#### Document section
++++++
The Dundas Group is characterised by prominent basaltic sill-dyke complexes of both 1.2 to 1.0 Ga Mesoproterozoic (D1) and 750 to 650 Ma Neoproterozoic (D2) age. The latter, the Steensby Sill Complex, have an anomalous high titanium content of up to 6% TiO2 in whole-rock analysis. The prominent basic sill complex is cut by an intense swarm of roughly coast-parallel, i.e., WNW-trending, high-TiO2 tholeiitic basalt dykes. These dykes are dominantly oriented WNW-ESE and mostly have vertical or sub-vertical dips of between 75°N and S. The thickest of the dykes is ~150 m wide. They are largely aligned parallel to the regional structural grain, particularly the faults associated with the half-grabens of the Thule rift system (GEUS, 2006).
Approximately 15 master sills make up the complex, and comprise between 30 and 40% of the thickness of the stratigraphic section. In the outer coastal area, basaltic rocks constitute up to 50% of the total bedrock exposure. The general dip of the sills and host strata is gentle, up to 10°SW. The thickest of the sills is >100 m, with most sills estimated by historical work to be between 20 and 50 m (Dawes, 2006). They generally extend up to 5 km in one direction and taper in thickness towards the edges. These sills are described as being deeply weathered, particularly in flat tableland areas, where the upper chilled margins have been removed by erosion, leaving behind gabbroic cores that have disintegrated into coarse sand. These sills are rich in opaque minerals, with ilmenite concentrations reaching up to 15% by volume. A linear cluster of multiple stacked, weathered sills is developed along the coast, underlying and in the immediate hinterland of the raised beaches that constitute the main onshore resource. The sills in the project area vary in thickness from a few, up to >30 m, with lateral continuities up to several kilometres (GEUS, 2006).
++++++
#### Data provided
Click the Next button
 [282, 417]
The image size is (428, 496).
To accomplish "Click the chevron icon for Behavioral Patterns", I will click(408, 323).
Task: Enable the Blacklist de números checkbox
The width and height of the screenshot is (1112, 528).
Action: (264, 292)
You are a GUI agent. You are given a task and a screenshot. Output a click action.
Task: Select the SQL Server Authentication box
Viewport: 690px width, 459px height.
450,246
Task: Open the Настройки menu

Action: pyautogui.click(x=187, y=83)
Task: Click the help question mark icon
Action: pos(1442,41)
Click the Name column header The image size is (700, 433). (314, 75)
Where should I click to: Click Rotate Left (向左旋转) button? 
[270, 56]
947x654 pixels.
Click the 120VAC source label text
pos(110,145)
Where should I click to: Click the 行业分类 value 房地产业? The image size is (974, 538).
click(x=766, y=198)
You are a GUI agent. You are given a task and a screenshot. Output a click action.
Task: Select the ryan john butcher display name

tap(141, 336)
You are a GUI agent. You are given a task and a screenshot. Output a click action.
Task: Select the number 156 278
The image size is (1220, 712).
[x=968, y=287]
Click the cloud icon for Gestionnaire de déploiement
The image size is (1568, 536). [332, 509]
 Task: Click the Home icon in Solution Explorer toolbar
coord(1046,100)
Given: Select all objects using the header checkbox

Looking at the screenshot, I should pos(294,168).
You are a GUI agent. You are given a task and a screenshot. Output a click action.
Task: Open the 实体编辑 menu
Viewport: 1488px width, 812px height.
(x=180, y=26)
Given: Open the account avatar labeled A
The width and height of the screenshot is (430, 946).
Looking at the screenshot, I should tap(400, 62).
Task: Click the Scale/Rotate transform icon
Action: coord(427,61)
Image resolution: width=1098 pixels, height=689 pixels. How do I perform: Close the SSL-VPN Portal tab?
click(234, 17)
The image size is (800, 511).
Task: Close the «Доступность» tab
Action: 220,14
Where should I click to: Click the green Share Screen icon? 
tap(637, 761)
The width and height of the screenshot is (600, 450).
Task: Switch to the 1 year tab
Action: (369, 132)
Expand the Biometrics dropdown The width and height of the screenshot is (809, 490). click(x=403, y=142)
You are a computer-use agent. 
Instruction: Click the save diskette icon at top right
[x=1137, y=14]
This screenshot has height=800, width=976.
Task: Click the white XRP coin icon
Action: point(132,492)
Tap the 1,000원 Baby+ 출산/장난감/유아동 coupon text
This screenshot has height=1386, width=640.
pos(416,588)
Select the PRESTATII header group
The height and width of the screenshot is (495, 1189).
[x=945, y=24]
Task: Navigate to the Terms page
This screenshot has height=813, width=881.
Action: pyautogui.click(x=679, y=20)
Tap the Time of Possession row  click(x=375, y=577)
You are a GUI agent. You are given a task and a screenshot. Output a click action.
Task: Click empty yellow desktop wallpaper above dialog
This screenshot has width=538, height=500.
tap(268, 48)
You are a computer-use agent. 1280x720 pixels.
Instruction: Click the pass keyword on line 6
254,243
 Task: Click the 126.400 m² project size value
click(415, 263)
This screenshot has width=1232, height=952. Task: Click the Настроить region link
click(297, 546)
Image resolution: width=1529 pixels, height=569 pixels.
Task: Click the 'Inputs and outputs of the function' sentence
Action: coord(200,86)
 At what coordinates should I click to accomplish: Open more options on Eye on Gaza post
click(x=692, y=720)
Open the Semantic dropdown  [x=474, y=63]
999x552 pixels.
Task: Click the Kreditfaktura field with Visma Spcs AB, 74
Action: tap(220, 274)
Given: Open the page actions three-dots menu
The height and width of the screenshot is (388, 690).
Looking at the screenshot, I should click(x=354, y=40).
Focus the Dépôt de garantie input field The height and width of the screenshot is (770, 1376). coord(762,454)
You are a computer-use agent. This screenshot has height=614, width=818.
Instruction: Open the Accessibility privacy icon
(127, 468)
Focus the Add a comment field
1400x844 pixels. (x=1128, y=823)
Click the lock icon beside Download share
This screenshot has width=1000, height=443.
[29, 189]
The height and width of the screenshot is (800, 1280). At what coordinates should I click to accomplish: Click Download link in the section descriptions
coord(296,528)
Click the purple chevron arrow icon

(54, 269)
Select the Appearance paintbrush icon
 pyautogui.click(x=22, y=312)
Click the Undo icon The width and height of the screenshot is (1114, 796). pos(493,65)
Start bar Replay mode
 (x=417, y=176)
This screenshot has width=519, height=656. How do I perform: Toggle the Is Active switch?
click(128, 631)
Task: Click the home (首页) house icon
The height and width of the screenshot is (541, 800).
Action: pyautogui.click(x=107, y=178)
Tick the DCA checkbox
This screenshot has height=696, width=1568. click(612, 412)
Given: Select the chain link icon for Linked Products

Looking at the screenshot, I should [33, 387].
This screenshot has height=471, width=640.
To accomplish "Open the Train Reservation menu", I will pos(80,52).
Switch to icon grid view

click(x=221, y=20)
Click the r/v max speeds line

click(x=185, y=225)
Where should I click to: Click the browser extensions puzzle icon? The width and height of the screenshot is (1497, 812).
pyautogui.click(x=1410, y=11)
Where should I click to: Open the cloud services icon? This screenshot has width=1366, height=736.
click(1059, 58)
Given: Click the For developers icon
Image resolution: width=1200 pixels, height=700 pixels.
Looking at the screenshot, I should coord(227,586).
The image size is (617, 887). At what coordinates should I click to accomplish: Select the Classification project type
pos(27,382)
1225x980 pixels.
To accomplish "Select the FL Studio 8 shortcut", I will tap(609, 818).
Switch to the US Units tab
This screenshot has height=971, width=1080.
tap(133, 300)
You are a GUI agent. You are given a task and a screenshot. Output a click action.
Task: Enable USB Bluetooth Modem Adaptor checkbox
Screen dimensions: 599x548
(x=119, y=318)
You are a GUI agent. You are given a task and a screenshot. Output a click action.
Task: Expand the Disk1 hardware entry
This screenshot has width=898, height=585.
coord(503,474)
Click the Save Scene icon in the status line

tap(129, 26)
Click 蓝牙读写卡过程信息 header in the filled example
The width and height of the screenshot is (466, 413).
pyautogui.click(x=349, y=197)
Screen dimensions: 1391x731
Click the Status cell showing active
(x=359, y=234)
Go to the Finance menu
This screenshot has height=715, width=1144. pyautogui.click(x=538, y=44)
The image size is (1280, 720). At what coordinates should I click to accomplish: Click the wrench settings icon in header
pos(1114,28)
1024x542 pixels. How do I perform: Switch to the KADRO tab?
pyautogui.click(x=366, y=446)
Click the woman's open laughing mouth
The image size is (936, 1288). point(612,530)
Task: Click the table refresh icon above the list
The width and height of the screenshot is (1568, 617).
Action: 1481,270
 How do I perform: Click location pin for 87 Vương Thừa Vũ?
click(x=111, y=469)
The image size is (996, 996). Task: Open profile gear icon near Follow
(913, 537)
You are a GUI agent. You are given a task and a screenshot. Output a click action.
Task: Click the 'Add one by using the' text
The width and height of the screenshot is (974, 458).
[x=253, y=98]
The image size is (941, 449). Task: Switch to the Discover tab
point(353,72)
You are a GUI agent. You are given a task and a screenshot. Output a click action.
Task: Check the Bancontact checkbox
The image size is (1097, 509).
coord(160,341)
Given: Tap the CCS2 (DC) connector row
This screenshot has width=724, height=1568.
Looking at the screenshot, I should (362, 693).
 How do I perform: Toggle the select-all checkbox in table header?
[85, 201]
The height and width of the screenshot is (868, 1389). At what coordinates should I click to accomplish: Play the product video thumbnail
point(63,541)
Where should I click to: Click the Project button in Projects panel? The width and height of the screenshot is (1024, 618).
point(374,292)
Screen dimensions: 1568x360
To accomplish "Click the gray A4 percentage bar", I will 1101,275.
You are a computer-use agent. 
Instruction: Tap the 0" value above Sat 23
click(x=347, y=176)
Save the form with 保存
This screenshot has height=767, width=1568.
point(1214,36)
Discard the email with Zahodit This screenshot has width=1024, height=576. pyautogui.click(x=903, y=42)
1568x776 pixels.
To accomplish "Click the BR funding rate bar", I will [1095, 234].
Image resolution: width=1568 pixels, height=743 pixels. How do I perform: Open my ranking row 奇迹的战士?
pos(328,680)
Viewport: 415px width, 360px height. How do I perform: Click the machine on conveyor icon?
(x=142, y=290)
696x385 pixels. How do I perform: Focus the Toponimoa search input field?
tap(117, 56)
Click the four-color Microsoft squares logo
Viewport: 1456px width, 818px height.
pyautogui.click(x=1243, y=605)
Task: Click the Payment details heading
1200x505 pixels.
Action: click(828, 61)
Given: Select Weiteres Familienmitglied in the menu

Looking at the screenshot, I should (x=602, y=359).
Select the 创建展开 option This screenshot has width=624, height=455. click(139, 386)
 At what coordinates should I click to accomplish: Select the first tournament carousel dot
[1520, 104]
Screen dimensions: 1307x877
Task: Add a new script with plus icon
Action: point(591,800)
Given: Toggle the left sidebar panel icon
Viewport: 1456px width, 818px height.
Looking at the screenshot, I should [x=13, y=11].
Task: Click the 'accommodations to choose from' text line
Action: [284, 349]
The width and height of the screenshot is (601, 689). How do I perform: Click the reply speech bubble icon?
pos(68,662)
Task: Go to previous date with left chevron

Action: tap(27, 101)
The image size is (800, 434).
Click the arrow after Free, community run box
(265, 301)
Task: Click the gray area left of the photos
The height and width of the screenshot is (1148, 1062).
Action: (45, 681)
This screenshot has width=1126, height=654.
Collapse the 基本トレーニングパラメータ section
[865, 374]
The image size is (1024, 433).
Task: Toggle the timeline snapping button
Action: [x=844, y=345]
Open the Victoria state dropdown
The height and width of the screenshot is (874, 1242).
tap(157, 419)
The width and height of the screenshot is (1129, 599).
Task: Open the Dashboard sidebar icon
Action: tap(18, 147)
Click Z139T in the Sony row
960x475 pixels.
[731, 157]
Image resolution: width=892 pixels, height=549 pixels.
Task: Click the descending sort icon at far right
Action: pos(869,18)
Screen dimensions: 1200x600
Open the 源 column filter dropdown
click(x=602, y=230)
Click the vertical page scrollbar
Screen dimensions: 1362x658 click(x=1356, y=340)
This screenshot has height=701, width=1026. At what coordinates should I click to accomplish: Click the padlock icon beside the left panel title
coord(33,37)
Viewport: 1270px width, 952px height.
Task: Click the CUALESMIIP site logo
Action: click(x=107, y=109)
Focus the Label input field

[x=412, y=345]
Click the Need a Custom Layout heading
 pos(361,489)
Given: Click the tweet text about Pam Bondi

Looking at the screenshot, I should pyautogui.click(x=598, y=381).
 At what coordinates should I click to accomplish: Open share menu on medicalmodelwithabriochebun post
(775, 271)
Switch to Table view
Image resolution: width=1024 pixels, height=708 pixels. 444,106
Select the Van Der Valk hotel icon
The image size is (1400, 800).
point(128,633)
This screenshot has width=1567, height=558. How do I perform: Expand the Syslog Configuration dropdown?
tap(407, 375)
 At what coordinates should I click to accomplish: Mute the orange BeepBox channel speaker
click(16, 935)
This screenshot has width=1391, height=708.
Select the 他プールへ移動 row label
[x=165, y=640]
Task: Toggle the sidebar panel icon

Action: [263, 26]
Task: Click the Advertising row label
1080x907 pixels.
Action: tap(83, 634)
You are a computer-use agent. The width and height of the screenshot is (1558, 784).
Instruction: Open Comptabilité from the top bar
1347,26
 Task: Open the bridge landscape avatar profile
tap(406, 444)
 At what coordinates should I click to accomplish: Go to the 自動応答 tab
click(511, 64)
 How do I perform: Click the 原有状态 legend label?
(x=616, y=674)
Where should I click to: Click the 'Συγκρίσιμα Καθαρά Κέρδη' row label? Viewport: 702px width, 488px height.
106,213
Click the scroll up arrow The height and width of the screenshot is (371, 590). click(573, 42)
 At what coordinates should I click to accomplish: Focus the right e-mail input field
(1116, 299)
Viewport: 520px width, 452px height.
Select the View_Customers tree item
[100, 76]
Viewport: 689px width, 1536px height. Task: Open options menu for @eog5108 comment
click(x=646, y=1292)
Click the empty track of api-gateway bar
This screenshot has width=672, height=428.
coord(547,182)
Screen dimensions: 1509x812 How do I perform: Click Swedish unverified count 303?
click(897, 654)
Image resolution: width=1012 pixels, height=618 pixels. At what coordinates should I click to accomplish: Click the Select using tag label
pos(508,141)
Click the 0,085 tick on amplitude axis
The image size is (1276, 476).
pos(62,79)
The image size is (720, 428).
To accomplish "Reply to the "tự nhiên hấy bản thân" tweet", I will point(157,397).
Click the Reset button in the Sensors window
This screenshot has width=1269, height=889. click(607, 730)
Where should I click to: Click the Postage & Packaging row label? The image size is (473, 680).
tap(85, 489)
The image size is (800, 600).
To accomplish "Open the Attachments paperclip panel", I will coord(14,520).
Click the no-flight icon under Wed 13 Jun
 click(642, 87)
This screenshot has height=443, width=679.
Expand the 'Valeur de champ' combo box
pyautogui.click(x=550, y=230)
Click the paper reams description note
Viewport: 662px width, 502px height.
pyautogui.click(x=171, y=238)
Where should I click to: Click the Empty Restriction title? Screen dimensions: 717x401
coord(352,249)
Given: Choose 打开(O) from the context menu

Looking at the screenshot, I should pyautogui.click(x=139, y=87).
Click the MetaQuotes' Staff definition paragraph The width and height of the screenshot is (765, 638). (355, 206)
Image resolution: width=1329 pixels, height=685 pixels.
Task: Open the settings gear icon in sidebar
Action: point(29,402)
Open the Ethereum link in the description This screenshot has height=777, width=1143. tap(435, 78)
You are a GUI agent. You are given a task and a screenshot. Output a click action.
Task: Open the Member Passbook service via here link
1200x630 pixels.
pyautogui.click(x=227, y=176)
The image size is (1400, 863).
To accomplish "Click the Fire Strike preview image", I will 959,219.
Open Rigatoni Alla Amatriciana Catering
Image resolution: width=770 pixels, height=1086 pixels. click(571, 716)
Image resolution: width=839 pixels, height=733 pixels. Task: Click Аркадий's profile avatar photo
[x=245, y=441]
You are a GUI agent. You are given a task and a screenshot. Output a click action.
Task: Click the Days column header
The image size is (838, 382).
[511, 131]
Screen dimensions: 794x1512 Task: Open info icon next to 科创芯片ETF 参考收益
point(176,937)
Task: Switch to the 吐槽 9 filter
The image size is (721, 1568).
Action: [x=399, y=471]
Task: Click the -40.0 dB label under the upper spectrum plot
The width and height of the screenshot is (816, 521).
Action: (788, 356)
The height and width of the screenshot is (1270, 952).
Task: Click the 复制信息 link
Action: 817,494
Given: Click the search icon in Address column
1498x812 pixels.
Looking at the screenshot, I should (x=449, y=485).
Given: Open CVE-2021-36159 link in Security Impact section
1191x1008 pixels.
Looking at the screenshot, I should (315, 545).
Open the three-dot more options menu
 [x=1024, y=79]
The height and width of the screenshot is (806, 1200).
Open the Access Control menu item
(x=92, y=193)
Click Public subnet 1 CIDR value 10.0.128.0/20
++++++
#### Required actions
a) In the Dundas Group geology text, substitute "dikes" for "dykes" throughout the passage that begins at the words "The Dundas Group" and stops after "system (GEUS, 2006).", then write out that passage.
b) Extend the Dundas Group geology description past its final sentence.
The rows come from a separate source.

#### Answers provided
a)
The Dundas Group is characterised by prominent basaltic sill-dyke complexes of both 1.2 to 1.0 Ga Mesoproterozoic (D1) and 750 to 650 Ma Neoproterozoic (D2) age. The latter, the Steensby Sill Complex, have an anomalous high titanium content of up to 6% TiO2 in whole-rock analysis. The prominent basic sill complex is cut by an intense swarm of roughly coast-parallel, i.e., WNW-trending, high-TiO2 tholeiitic basalt dikes. These dikes are dominantly oriented WNW-ESE and mostly have vertical or sub-vertical dips of between 75°N and S. The thickest of the dikes is ~150 m wide. They are largely aligned parallel to the regional structural grain, particularly the faults associated with the half-grabens of the Thule rift system (GEUS, 2006).

b)
The D2 dykes have comparable chemistry to the D2 sills and, as mentioned above, are also exceptionally rich in TiO2. Some 12 representative samples of both dykes and sills were collected for comparison by Dawes (1989). Four sill samples averaged 5.3% TiO2, ranging from 4.7 to 6.0% TiO2. Eight dyke samples averaged 4.9% TiO2, ranging from 4.5 to 5.2% TiO2. Further sampling by Dawes (1989) indicated grades ranging from 3.68 to 5.25 wt.% TiO2.
Palaeoplacer Geology
The Thule Black Sands Province extends over an interval of almost 200 km along the coast of northwestern Greenland. The best concentration of black
sand is immediately north-west of Thule Air Base, where a flat uplifted plain that is as much as 3 km wide is dominated by alluvial and littoral deposits. It is bounded along the coast by ~80 km of active sandy beaches that are up to ~10 m wide (Dawes 1989). However, from an economic perspective, the most extensive and best grades are found along the adjacent south-east trending coastline around the former settlement of Moriusaq and are the basis of the Dundas Project.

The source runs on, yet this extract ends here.